Task instructions:
Give the records below as a Markdown table with the columns Row and Line, from the first line to the line containing "click(x=2017, y=207)", numbering each line and leaving out blank lines.
*****
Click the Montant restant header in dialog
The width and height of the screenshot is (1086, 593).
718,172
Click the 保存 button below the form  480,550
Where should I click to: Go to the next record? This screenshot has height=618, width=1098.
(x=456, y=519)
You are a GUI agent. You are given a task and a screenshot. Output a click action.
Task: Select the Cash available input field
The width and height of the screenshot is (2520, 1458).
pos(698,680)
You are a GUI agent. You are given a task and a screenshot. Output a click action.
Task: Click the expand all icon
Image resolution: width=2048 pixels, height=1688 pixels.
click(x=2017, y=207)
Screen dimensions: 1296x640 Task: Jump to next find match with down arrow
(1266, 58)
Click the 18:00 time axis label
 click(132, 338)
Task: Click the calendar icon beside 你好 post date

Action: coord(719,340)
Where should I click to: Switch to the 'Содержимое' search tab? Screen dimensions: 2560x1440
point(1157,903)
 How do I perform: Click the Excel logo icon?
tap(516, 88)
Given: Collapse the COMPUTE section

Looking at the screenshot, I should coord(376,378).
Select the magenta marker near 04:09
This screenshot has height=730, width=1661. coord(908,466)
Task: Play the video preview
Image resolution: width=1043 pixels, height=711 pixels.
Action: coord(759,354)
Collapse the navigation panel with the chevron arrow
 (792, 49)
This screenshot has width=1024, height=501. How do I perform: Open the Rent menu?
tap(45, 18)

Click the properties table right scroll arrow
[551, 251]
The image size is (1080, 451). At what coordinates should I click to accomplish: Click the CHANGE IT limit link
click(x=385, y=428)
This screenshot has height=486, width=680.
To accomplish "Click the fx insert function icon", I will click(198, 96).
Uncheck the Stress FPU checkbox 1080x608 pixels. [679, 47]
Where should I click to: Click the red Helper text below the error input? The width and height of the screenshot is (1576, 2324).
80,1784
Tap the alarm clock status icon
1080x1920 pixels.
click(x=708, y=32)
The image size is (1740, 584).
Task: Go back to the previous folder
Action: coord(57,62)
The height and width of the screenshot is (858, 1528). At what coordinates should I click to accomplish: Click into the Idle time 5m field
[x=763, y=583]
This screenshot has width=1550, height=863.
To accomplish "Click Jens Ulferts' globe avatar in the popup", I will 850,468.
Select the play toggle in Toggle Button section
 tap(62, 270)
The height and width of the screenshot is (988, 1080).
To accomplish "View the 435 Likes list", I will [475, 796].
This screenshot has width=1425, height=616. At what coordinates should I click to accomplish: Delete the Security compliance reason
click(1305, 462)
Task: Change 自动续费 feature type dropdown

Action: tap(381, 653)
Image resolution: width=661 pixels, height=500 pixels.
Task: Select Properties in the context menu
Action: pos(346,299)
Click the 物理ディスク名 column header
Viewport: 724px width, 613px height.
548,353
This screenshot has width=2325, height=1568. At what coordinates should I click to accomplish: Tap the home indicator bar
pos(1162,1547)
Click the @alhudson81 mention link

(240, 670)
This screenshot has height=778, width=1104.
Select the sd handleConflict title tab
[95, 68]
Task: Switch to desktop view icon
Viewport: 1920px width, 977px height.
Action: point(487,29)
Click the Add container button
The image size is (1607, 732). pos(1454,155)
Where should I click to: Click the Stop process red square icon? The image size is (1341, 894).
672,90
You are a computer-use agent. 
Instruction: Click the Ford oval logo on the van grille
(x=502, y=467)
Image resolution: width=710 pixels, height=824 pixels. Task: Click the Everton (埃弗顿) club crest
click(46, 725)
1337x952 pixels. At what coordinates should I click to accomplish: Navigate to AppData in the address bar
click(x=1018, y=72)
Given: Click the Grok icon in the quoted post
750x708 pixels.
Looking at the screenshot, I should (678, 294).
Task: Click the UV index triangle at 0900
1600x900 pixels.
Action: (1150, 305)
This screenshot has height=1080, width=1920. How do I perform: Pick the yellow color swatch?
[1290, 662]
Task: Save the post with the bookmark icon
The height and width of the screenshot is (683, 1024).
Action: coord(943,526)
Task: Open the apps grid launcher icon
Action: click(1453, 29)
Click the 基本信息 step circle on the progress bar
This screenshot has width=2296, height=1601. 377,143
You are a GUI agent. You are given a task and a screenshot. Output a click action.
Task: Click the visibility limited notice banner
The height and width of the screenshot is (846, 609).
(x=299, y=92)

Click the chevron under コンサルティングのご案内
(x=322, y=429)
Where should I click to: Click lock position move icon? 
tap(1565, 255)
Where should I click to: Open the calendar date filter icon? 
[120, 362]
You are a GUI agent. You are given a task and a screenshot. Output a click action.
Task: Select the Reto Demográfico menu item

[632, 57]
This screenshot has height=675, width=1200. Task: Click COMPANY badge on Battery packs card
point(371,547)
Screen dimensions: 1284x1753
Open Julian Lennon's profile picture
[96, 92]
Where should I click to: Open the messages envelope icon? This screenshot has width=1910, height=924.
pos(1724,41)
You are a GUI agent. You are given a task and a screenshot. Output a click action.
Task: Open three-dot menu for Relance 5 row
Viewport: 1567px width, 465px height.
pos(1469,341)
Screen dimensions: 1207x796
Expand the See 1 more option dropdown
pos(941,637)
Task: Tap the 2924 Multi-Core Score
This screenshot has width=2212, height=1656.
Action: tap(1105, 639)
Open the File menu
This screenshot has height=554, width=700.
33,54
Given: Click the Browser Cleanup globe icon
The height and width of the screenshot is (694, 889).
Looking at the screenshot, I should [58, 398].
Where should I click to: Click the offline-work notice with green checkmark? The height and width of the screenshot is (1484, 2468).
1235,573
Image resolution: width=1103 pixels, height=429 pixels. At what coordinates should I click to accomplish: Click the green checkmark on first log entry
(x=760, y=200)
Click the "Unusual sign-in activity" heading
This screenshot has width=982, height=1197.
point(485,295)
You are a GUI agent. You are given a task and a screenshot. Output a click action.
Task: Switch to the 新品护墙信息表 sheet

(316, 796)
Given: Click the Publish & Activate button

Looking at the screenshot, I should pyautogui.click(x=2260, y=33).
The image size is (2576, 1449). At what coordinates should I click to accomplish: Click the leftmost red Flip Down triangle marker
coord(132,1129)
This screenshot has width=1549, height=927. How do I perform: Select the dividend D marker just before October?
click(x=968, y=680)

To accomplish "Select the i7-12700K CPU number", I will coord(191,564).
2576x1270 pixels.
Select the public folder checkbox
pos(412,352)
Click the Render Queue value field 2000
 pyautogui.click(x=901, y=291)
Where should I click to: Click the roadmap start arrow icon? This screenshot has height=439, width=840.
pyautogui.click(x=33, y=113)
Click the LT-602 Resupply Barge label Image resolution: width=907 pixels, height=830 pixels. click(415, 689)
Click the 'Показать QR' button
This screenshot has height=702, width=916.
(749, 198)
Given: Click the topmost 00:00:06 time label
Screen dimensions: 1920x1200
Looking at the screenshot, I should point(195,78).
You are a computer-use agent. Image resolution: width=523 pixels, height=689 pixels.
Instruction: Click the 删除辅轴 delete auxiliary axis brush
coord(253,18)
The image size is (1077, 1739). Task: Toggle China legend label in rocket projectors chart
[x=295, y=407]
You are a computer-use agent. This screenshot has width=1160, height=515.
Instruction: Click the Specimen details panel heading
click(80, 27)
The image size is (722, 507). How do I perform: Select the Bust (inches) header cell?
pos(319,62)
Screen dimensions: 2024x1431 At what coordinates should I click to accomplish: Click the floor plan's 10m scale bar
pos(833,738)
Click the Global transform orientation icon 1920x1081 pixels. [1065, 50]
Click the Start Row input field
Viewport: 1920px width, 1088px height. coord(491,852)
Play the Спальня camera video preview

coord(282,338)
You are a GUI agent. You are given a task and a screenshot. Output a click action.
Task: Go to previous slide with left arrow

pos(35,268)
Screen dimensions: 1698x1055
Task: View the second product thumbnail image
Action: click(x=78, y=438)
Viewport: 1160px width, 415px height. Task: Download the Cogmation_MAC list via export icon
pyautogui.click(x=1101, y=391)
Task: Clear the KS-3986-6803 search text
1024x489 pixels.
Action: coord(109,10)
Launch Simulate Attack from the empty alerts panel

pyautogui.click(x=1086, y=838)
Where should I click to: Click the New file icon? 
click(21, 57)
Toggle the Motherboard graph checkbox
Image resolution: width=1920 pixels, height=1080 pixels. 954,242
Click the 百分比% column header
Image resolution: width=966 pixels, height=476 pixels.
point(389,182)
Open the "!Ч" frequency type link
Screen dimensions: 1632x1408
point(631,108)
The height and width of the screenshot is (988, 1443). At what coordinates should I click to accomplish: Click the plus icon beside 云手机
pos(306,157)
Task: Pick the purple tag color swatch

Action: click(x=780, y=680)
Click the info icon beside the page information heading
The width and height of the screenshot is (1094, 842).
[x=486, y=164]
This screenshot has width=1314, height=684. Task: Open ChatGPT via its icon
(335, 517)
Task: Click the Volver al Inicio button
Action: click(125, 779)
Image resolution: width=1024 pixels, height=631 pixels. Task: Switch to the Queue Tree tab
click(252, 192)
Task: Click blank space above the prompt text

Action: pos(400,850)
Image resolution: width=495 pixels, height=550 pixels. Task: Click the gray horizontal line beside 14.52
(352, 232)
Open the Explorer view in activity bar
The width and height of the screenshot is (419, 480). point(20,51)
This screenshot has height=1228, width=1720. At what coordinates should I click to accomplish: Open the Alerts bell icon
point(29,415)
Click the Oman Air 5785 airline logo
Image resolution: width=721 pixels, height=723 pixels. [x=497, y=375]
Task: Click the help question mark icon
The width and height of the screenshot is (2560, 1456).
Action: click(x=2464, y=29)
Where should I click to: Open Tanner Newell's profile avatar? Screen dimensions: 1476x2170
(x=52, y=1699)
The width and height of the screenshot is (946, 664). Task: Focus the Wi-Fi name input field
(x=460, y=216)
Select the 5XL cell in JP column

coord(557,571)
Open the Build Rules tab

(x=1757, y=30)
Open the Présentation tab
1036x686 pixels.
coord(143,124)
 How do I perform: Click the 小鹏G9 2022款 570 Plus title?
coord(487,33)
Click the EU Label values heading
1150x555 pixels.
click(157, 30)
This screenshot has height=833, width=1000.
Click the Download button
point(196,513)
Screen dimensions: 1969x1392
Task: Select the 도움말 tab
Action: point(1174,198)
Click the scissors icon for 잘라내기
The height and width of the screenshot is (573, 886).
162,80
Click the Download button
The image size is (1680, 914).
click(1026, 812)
*****
Answer for this exercise:
| Row | Line |
|---|---|
| 1 | Click the Montant restant header in dialog |
| 2 | The width and height of the screenshot is (1086, 593). |
| 3 | 718,172 |
| 4 | Click the 保存 button below the form  480,550 |
| 5 | Where should I click to: Go to the next record? This screenshot has height=618, width=1098. |
| 6 | (x=456, y=519) |
| 7 | You are a GUI agent. You are given a task and a screenshot. Output a click action. |
| 8 | Task: Select the Cash available input field |
| 9 | The width and height of the screenshot is (2520, 1458). |
| 10 | pos(698,680) |
| 11 | You are a GUI agent. You are given a task and a screenshot. Output a click action. |
| 12 | Task: Click the expand all icon |
| 13 | Image resolution: width=2048 pixels, height=1688 pixels. |
| 14 | click(x=2017, y=207) |